Question

Eigenvectors anybody/

Answer 1

\[ \textbf{T}= \begin{pmatrix} 1 & 1-i \\ 1+i & 0 \\ \end{pmatrix} \]\[\lambda_{1,2}=-1,2 \in \mathbb{R}\]

Answer 2

2 1-i
1+i 1

1 (1-i)/2
1+i 1

-1-i 0
1+i 1

1 (1-i)/2
0 1

1 0
0 1

hmm

Answer 3

does that mean 0,0 is a eugene vector?

Answer 4

i dont think that a zero vector is allowed to be an eigenvector

Answer 5

i dont think so either

Answer 6

did we get the Ls right?

Answer 7

i think i get L = -1 and 0

Answer 8

Ls?

Answer 9

of you mean lambdas yeah im sure they are right

Answer 10

\[\text{The Eigenvalues of }\textbf{T } \lambda_j \]\[\textbf{T}|\alpha \rangle=\lambda_j|\alpha\rangle \]\[\left( \textbf{T}-\lambda \textbf{I}\right) | \alpha \rangle =0\]\[\left| \begin{pmatrix} 1-\lambda & 1-i \\ 1+i & -\lambda \\ \end{pmatrix}\right|=0\]\[(1-\lambda)(-\lambda)-(1+i)(1-i)=0\]\[\lambda^2-\lambda-(1-i^2)=0\]\[\lambda^2-\lambda-2=0\]\[(\lambda+1)(\lambda-2)=0\]\[\lambda_{1,2}=-1,2 \in \mathbb{R}\]

Answer 11

tell me if i have made a mistake

Answer 12

-(1+i) = -1-i

-1-i
1+i
------
-1 -i+i-i^2 = -1--1 = 0

Answer 13

1+i
1-i
----
1 +i -i -i^2 = 1--1 = 2

so i have to wonder what it is ive forgotten

Answer 14

-i -i = -2i; i see that

Answer 15

\[\textbf{T}|\alpha \rangle=\lambda_1|\alpha\rangle =-1|\alpha\rangle\]
\[ \begin{pmatrix} 1-(-1) & 1-i \\ 1+i & 0-(-1) \\ \end{pmatrix} \begin{pmatrix} \alpha_1\\ \alpha_2 \end{pmatrix} = -1\begin{pmatrix} \alpha_1\\ \alpha_2 \end{pmatrix}\]
\[ \begin{pmatrix} 2 & 1-i \\ 1+i & 1 \\ \end{pmatrix} \begin{pmatrix} \alpha_1\\ \alpha_2 \end{pmatrix} = \begin{pmatrix} -\alpha_1\\ -\alpha_2 \end{pmatrix}\]
\[2\alpha_1+(1-i)\alpha_2=-\alpha_1\quad{{(i)}}\]
\[(1+i)\alpha_1+\alpha_2=-\alpha_2\quad{{(ii)}}\]
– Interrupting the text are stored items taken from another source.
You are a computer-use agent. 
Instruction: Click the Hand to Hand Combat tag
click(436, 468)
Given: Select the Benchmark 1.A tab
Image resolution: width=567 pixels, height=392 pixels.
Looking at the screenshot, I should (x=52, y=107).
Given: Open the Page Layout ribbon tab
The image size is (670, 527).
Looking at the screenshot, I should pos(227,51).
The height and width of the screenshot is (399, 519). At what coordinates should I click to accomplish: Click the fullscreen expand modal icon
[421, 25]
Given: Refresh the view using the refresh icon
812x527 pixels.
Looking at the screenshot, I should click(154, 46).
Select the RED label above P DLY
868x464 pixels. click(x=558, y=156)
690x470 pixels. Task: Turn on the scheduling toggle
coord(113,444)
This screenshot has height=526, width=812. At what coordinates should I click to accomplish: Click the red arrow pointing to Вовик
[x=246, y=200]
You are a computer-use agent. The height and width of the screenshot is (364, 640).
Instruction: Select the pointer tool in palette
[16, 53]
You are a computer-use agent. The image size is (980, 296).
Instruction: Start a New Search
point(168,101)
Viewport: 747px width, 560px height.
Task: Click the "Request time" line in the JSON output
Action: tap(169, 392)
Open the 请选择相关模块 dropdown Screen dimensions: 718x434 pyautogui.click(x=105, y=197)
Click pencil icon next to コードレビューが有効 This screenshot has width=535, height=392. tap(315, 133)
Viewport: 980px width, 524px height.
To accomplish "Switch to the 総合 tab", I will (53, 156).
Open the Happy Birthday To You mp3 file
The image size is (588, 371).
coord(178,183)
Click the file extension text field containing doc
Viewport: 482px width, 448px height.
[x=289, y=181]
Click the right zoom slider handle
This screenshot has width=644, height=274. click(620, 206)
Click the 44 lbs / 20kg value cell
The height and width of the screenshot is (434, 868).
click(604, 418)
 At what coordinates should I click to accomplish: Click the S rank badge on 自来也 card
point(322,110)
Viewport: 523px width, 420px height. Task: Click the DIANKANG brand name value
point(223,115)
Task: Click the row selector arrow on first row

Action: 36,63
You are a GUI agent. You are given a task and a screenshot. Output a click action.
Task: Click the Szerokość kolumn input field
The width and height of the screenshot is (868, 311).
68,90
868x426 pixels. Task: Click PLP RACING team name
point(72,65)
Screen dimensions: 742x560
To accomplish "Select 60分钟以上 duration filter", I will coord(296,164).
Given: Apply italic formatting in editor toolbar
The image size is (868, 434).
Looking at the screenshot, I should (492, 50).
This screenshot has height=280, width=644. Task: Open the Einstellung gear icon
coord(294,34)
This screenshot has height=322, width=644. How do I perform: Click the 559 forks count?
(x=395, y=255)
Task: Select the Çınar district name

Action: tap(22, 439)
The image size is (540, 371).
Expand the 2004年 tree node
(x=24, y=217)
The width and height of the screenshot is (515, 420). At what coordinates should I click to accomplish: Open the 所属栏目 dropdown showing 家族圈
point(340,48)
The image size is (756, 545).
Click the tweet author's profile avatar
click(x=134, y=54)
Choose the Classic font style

\[{(i) \rightarrow }\quad (1-i)\alpha_2=\alpha_1\]
\[{{(ii)}\rightarrow}\quad(1+i)\alpha_1=0\]

Answer 16

yours looks better :)

Answer 17

i have been working on it for quite some time

Answer 18

my innate ability to multiply incorrectly rears its head

Answer 19

i dont know if this help but the solution in the back of the book
part (c)

Answer 20

it looks like they have left something out to me

Answer 21

Ax = Lx

Ax - Lx = 0

(A-L)x = 0

rref A-L to determine eugene vectors

Answer 22

so i have to get it in reduced row echelon form i guess i didn't actually do that

Answer 23

thats what i tried to do before i forgot how to multiply

Answer 24

http://www.wolframalpha.com/input/?i=rref%7B%7B2%2C1-i%7D%2C%7B1%2Bi%2C1%7D%7D

Ev1 = [ (i-1)/2 ]
[ 1 ]

Answer 25

the other one should reduce to i-1 , 1

Answer 26

so the back of the book has the right answer,
and i hadn't thought of using wolfram to reduce my matrices so that is helpful to know as well.